Write the records out again without change. Leave the pictures behind.

═════ RECORDED INFORMATION

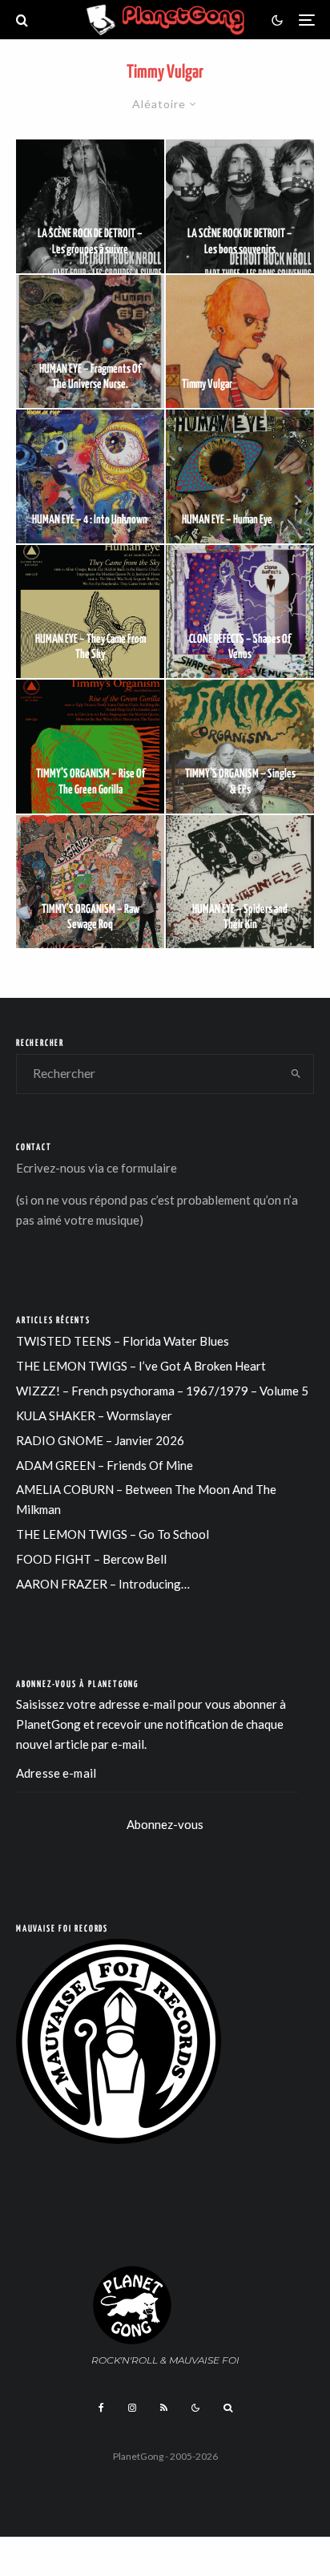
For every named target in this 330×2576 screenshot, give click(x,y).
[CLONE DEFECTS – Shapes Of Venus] (240, 612)
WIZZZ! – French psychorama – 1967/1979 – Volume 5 (162, 1390)
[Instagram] (132, 2408)
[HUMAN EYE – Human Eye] (240, 476)
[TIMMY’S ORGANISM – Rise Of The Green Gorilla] (90, 747)
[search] (296, 1074)
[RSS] (163, 2408)
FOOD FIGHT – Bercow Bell (91, 1559)
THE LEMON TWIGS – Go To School (112, 1534)
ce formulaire (142, 1168)
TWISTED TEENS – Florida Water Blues (122, 1341)
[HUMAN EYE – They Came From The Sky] (90, 612)
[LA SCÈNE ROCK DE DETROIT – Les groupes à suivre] (90, 206)
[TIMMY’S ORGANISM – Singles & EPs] (240, 747)
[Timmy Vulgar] (240, 342)
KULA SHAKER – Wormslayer (94, 1415)
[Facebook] (101, 2408)
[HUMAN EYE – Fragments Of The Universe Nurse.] (90, 342)
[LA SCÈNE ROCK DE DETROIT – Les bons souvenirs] (240, 206)
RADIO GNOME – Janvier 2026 (100, 1440)
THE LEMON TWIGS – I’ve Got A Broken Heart (141, 1366)
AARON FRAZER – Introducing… (103, 1584)
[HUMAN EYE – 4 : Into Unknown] (90, 476)
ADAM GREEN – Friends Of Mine (104, 1465)
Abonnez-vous (165, 1824)
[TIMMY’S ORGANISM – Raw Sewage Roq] (90, 882)
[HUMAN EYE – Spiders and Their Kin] (240, 882)
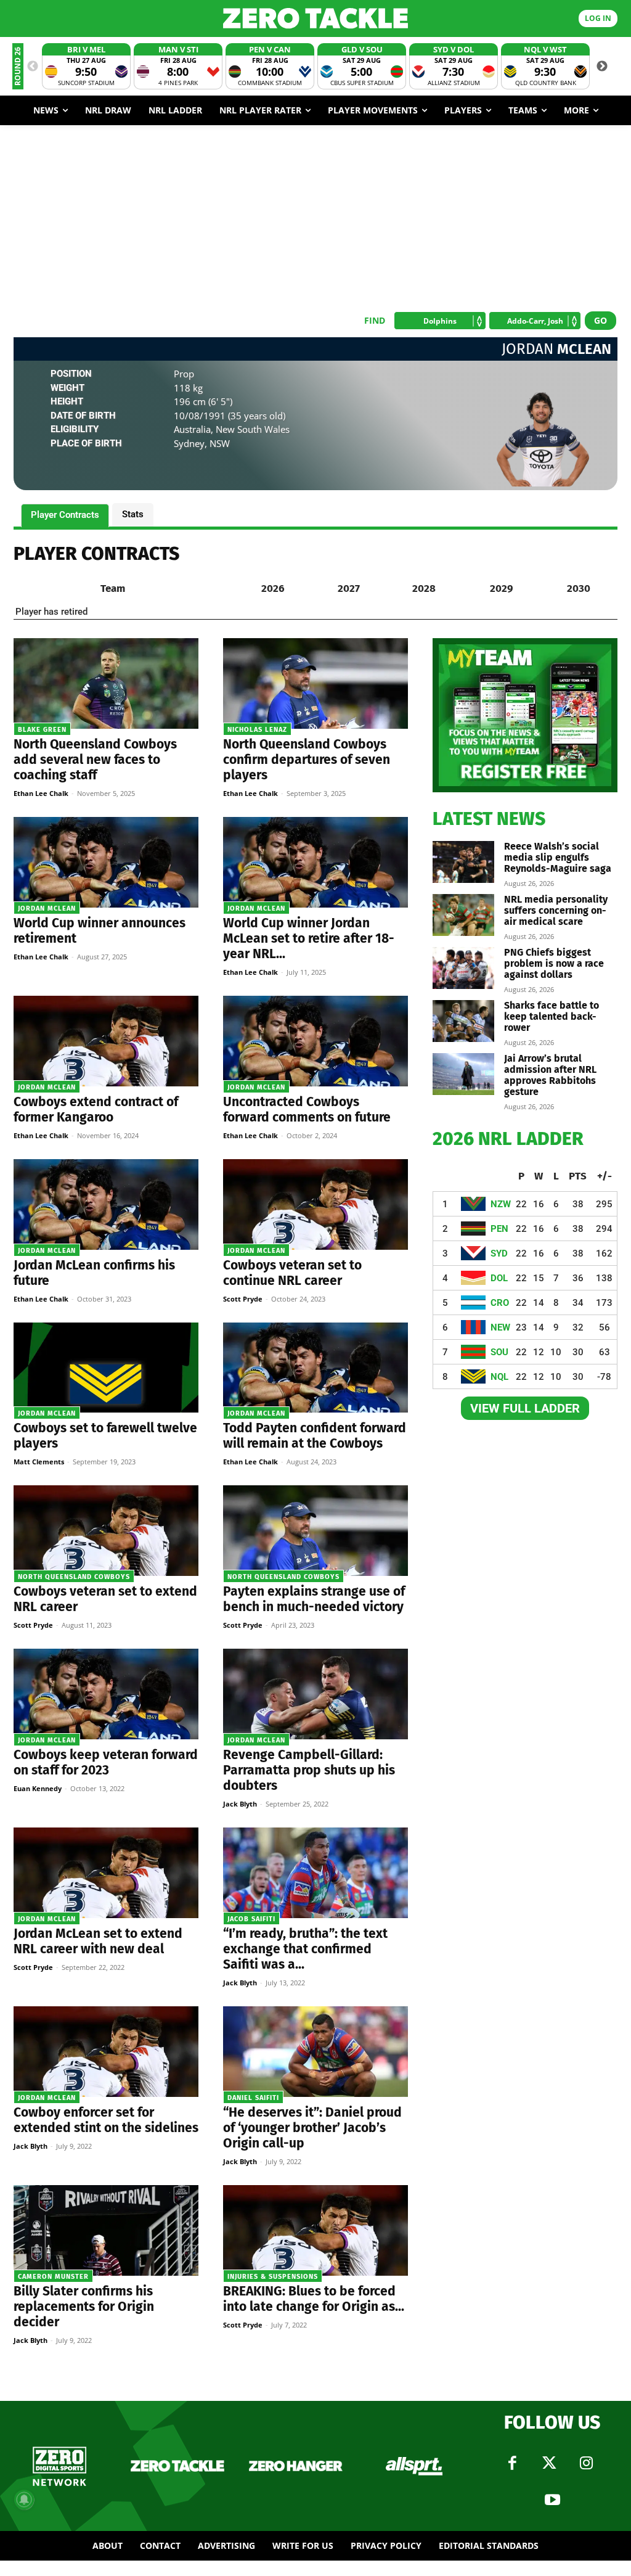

══════════

**RESPONSE TO THIS TASK**.
For every named target in this 330×2576 screenshot, give click(x,y).
[CLONE DEFECTS – Shapes Of Venus] (240, 612)
WIZZZ! – French psychorama – 1967/1979 – Volume 5 (162, 1390)
[Instagram] (132, 2408)
[HUMAN EYE – Human Eye] (240, 476)
[TIMMY’S ORGANISM – Rise Of The Green Gorilla] (90, 747)
[search] (296, 1074)
[RSS] (163, 2408)
FOOD FIGHT – Bercow Bell (91, 1559)
THE LEMON TWIGS – Go To School (112, 1534)
ce formulaire (142, 1168)
TWISTED TEENS – Florida Water Blues (122, 1341)
[HUMAN EYE – They Came From The Sky] (90, 612)
[LA SCÈNE ROCK DE DETROIT – Les groupes à suivre] (90, 206)
[TIMMY’S ORGANISM – Singles & EPs] (240, 747)
[Timmy Vulgar] (240, 342)
KULA SHAKER – Wormslayer (94, 1415)
[Facebook] (101, 2408)
[HUMAN EYE – Fragments Of The Universe Nurse.] (90, 342)
[LA SCÈNE ROCK DE DETROIT – Les bons souvenirs] (240, 206)
RADIO GNOME – Janvier 2026 (100, 1440)
THE LEMON TWIGS – I’ve Got A Broken Heart (141, 1366)
AARON FRAZER – Introducing… (103, 1584)
[HUMAN EYE – 4 : Into Unknown] (90, 476)
ADAM GREEN – Friends Of Mine (104, 1465)
Abonnez-vous (165, 1824)
[TIMMY’S ORGANISM – Raw Sewage Roq] (90, 882)
[HUMAN EYE – Spiders and Their Kin] (240, 882)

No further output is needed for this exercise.